Saturday, November 6, 2021
You’ve reached The Armadillo Files. Stand by for zaniness.
Three Random Reader Things
This episode features “things” from Beth at the I Didn’t Have My Glasses On blog. Beth’s three things are Post Office, Bicycle, and Tomatoes. I know I’ve used bicycle already, but it’s back with the rest of her “things.”
Tidbits of Truth
There’s one hairstyle for women that I always associate with the World War II Era. I didn’t know the name for it until I researched. It’s “Victory rolls.” Learn more about it here.
I’m giving a nod via the names for some new, probably minor characters. Although only the things know for sure if they will remain minor. I used a book and film of the era, “To Have and Have Not” for their names. The nod is to Humphrey Bogart and Lauren Bacall. I also took the name for “little Frankenstein’s” big sister from the list of characters. At the end of the post, you’ll find a link to the radio play version of “To Have and Have Not.”

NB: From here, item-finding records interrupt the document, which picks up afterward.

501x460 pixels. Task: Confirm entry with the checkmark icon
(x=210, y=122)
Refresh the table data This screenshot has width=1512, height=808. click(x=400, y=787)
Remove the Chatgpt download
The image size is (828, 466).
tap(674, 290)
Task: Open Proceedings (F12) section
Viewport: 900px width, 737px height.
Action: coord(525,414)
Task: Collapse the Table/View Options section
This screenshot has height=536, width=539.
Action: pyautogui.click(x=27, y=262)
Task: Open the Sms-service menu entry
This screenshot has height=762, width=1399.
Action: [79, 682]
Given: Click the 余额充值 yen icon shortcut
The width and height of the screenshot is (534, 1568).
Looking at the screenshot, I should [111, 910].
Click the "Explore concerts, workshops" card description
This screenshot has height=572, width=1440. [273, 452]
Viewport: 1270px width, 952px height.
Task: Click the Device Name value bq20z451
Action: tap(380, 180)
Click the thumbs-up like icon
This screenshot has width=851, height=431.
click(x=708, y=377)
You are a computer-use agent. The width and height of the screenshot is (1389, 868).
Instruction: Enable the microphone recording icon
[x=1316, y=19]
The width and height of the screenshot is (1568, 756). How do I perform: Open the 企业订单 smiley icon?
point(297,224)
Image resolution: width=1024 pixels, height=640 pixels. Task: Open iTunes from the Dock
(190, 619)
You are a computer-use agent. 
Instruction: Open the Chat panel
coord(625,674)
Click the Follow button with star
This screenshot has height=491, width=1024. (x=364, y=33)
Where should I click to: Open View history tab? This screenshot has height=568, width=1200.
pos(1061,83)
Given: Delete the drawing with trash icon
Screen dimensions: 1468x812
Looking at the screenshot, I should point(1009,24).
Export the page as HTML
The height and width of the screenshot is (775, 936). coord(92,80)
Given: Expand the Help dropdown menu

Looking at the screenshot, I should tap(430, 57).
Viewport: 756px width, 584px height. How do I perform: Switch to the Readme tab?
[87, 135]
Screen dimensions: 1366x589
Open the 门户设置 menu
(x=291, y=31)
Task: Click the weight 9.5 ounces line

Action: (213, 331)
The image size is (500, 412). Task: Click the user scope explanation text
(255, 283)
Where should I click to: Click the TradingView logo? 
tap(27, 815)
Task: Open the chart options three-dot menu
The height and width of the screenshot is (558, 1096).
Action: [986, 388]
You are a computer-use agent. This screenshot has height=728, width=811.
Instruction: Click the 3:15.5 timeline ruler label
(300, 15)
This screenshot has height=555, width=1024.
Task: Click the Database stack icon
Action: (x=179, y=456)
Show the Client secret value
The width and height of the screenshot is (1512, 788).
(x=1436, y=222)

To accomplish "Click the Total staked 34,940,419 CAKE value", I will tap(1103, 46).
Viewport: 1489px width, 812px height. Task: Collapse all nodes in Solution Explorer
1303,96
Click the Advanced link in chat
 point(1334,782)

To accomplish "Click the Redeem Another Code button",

Previously in The Armadillo Files
Delilah Faraday and Tatu Pinkerton, aka Fang, got the spaceship transformed, although TROLLEY did most of the work. Dilly went out snooping around the outskirts of the Secret City. Then they met some trick-or-treaters, and the big sister of one of them had gone missing.
12 — How did you know?
Fang and I looked all around, late Halloween night, in case the little boy’s sister was in the nearby woods. Although TROLLEY didn’t detect any one. Still, it was reasonable to assume she and the kids had found each other. A touch of worry nagged at me just the same.
The next morning, Fang said something about going downtown. I asked what he had in mind. To my surprise, he said the Post Office.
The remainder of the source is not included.